This week’s musings on tech contracts…
You’re negotiating a contract, and you send your company’s standard form agreement. The other party then marks it up — redlines it — and sends it back. What should you do now? Your instinct may be to accept some changes and reject others and possibly write up a few compromise terms. You create a new redline and send it back. Bad idea! Unless you’ve accepted all but the other side’s most minor changes, a new redline will probably waste time. And it may sour the relationship.
It doesn’t matter whether you’re at the start of the contract negotiation, as in the hypo above, or in the middle or near the end. It doesn’t matter whether the redline in your hands marks up your original contract draft or just the last draft you sent over. In most cases, the response to a redline should be a conversation, not another redline.
Time to Talk
If you don’t talk, you won’t know the reasons behind the other party’s revisions. Did they delete your indemnity because they don’t understand it? If so, just putting it back won’t help. Did they refuse your employee data access terms because the law doesn’t allow background checks where their staff work? Did they delete your business continuity terms because you’ve misunderstood their disaster recovery system? How will you know if you just redline?
Redlining right away also makes compromise difficult. Sure, you could suggest compromise terms in your new draft, but you’re just guessing what the other party wants. You’d compromise better and faster on a phone call or, even better, a zoom.
A redline without a conversation can also insult the other side. “They just crossed it out? What jerks!” You can always cross out the other side’s terms after a conversation, but it’s rarely insulting when you’ve listened first.
The Pattern of a Successful Contract Negotiation
I’ve done a zillion contract negotiations (possible exaggeration), and I’ve seen the effective ones follow a predictable pattern. One party sends its form contract and the other redlines it. Then the two talk about the redline – usually led by the receiving party, who points out its concerns about the other’s suggested changes.

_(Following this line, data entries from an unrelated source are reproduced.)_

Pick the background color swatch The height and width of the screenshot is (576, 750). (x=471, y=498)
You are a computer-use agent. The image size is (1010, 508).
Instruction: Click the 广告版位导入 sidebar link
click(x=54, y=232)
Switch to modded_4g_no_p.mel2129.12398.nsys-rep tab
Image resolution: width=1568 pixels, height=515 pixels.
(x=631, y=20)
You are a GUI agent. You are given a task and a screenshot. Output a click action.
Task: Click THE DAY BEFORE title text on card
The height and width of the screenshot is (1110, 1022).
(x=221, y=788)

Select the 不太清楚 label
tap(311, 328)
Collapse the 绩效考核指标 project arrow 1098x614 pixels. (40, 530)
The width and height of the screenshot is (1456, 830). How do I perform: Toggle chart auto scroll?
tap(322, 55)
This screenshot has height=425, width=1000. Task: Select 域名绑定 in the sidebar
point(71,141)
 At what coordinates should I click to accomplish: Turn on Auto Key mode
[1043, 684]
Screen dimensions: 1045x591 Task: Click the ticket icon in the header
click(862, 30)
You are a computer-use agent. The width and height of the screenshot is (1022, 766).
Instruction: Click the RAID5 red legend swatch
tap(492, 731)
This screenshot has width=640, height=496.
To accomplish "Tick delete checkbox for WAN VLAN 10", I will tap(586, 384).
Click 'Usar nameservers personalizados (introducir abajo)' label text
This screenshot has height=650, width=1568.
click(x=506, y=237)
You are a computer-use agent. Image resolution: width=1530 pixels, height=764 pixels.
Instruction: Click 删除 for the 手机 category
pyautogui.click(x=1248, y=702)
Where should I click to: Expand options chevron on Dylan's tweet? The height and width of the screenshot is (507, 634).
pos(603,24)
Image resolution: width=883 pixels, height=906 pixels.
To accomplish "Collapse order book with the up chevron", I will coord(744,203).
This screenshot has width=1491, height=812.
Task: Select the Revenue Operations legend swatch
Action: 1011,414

Only then is it time for the next redline. The party who received the last draft marks it up, incorporating whatever the two agreed on during the conversation. Where issues remain open, that party inserts the terms it wants, ideally with a polite note reading, “we haven’t agreed on this, but FYI, here’s what we want.” Then it sends the redline. What’s next? If the new draft doesn’t lead to signature, you repeat, with the parties switching roles. And you keep repeating until it’s done.
Exceptions
Of course, there are exceptions. Promptly redlining a redline can work if the negotiation is almost done, for instance. If you only have one or two non-controversial edits, or you’re at “take it or leave it” anyway, a conversation might not help. Also, a conversation might not be practical on a very small deal.
Where possible, however, I recommend the pattern above. I recommend talking between drafts. I’m not promising a smooth conversation. You may bark at each other. But you’ll get it done faster.